:: DATA IN THIS EXERCISE ::

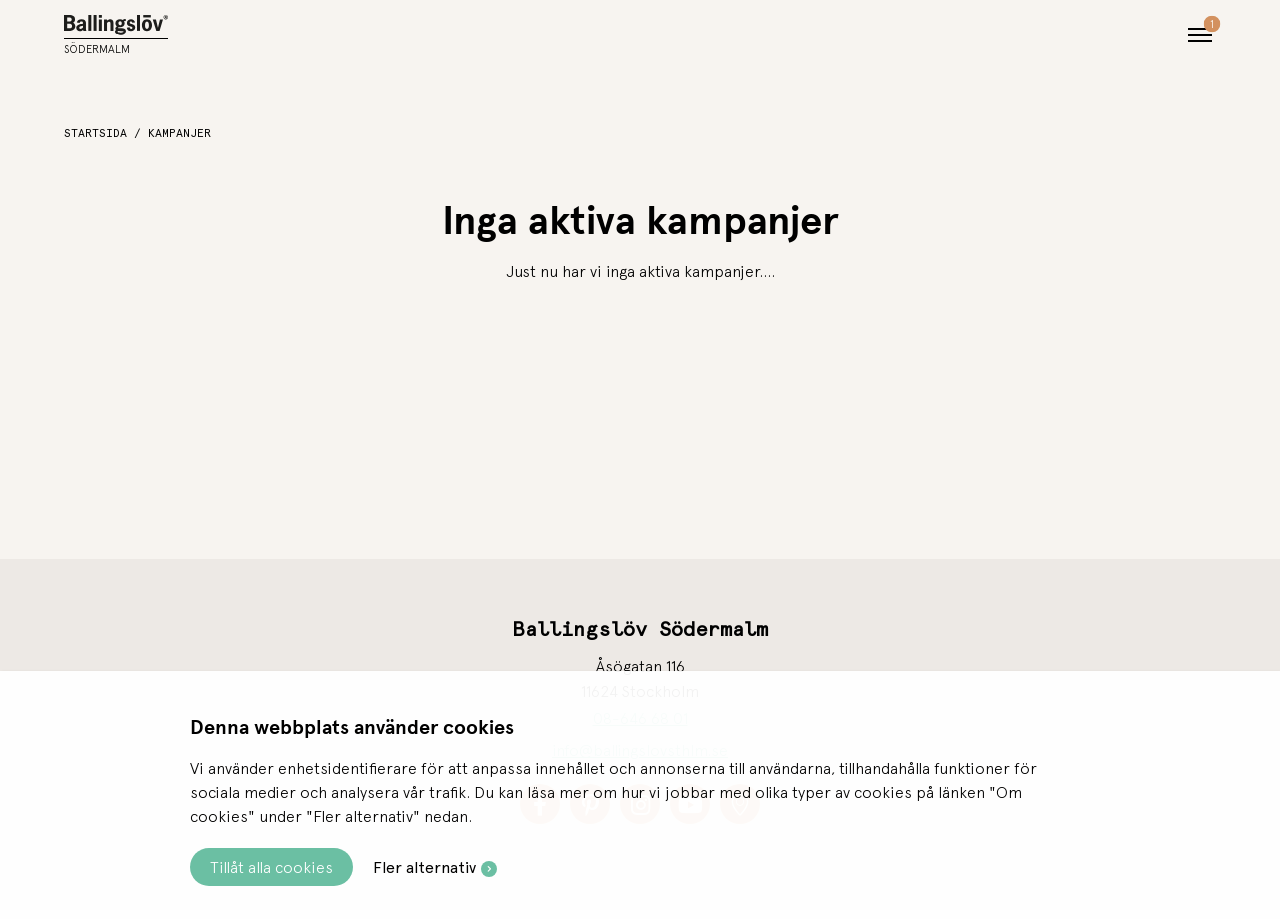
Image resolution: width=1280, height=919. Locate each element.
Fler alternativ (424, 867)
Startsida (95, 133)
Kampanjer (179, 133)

:::
:: DATA IN THIS EXERCISE ::

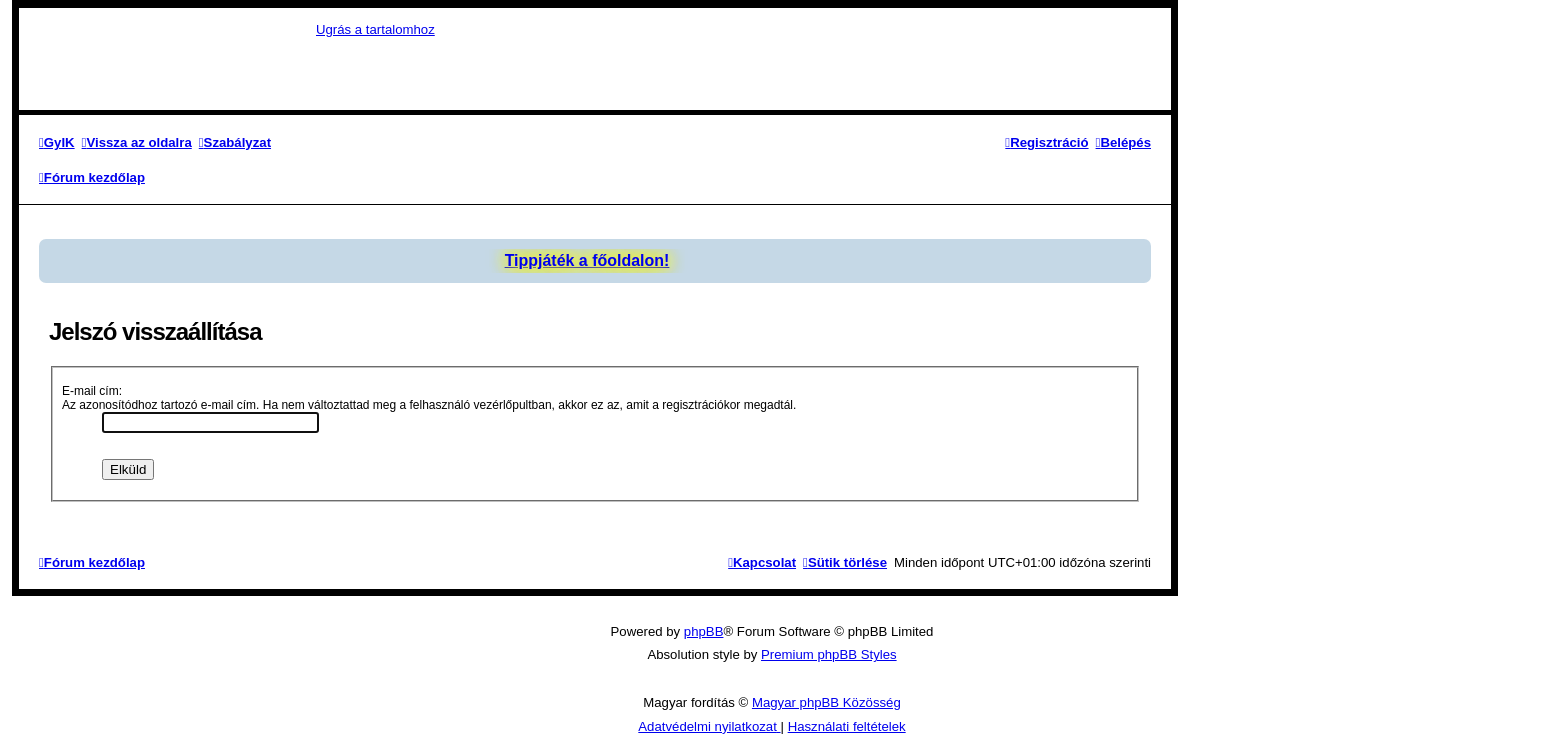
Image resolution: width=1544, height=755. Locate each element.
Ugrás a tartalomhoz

:::
:: DATA IN THIS EXERCISE ::

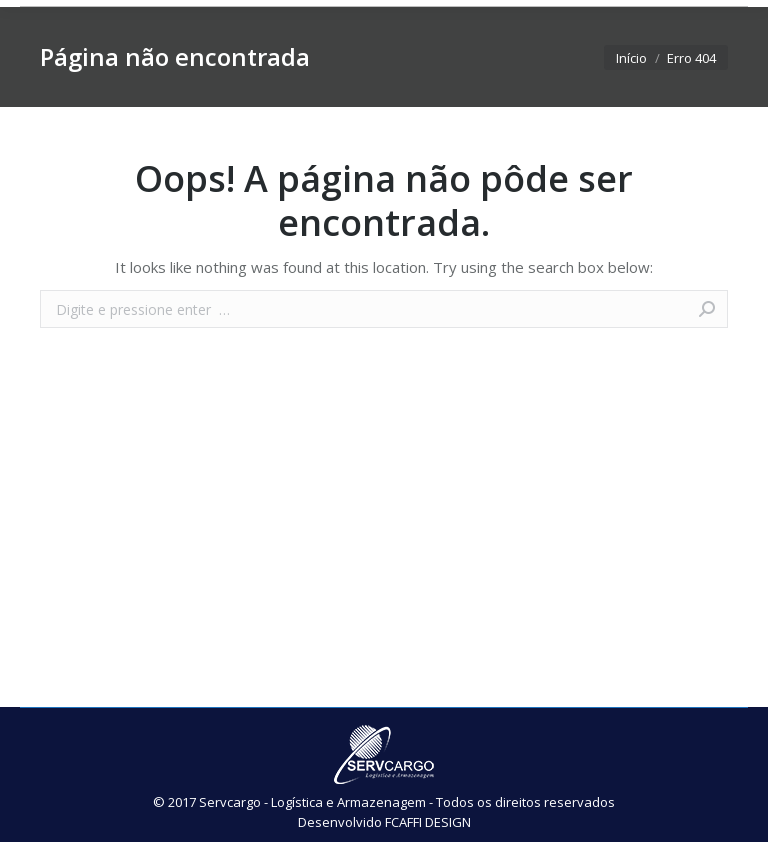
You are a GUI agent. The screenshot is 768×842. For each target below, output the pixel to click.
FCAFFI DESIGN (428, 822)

:::

=== AIM OF THE EXERCISE ===
Swap "Startsida" for "Hem" in the lines starting at the one containing "Image resolution: width=1280, height=919." and ending at the one containing "Startsida (95, 133)". Return only those lines, leaving everything else in them unchanged.

=== ANSWER TO THE EXERCISE ===
Image resolution: width=1280, height=919. Locate each element.
Fler alternativ (424, 867)
Hem (95, 133)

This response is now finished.